One reason I’ve seen it be a struggle is because non-profits are paid to deliver services, not to enlist the people they are helping. Time banking doesn’t fit into the way you get a grant from the government. And professionals are taught to say, “how can I help you with the skills and the expertise that I have?” None of us are taught to say, “I need your help too.” The idea that we’ve got a vast workforce called fifth graders or a vast workforce called people with disabilities is foreign. We are so busy fixing their problems that we don’t see how incredible they are.

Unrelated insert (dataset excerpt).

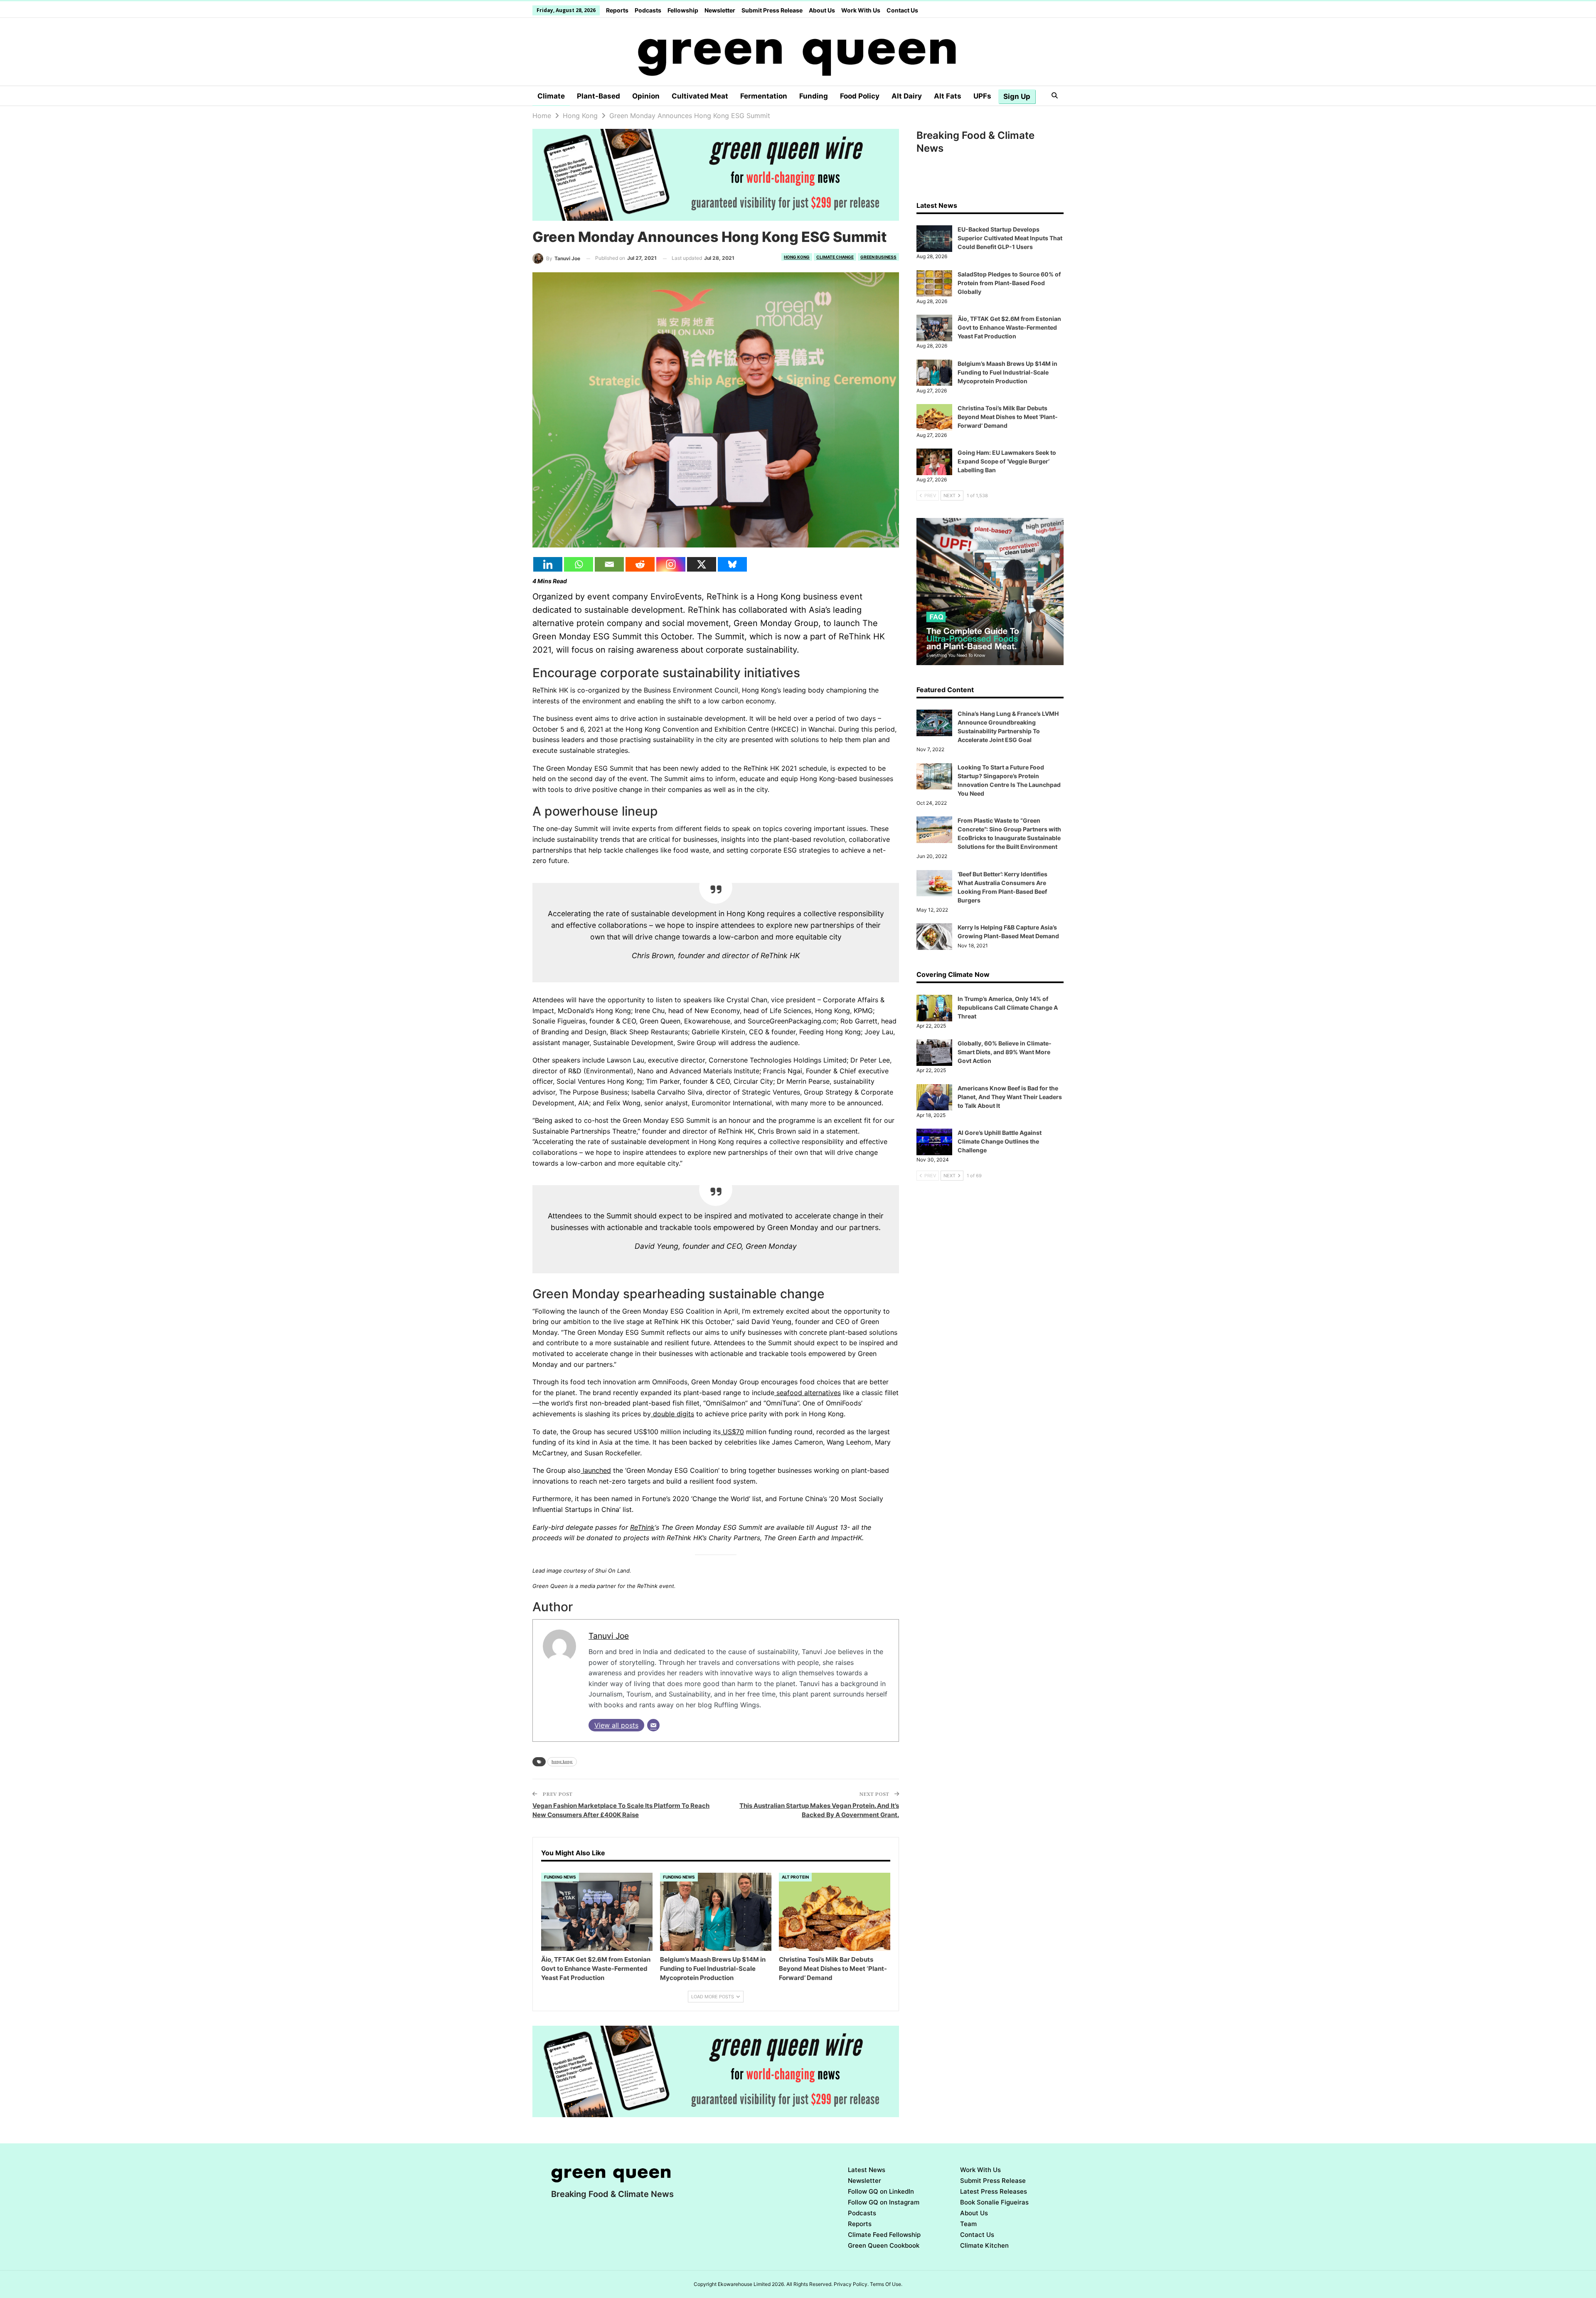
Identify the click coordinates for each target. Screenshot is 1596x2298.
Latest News (866, 2170)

But here in D.C., we have used it to create the kind of safe neighborhoods where people can begin to trust each other. I’ve used it to help run a youth court, where the kids earn time credits as jurors. We’ve been using it in an elementary to school to deal with the fact that some third graders haven’t yet learned how to read. We’ve used it with people who have returned from prison who get up in the morning to help provide safe passage to kids who are passing through gang boundaries. And we’re trying to get the city to pilot it for seniors and disabled people who are receiving home delivered meals and either need help or companionship, but can also contribute back to the community.
Where do you see time banking headed in five, ten, twenty years?
I see it being used to help care for aging baby boomers. You have 10,000 baby boomers hitting 65 every day, and we can choose to see that as either an escalating problem or an escalating resource. Using informal care, we can help stem the costs of Medicare, for example. Psychiatrists have proposed using it to help treat returning veterans with PTSD. Cross-age peer tutoring has been validated by studies. Kids will do anything to get the praise of an older kid, even if it means seeming smart. So, we are beginning to show that this works in sector after sector.
This interview has been edited and condensed.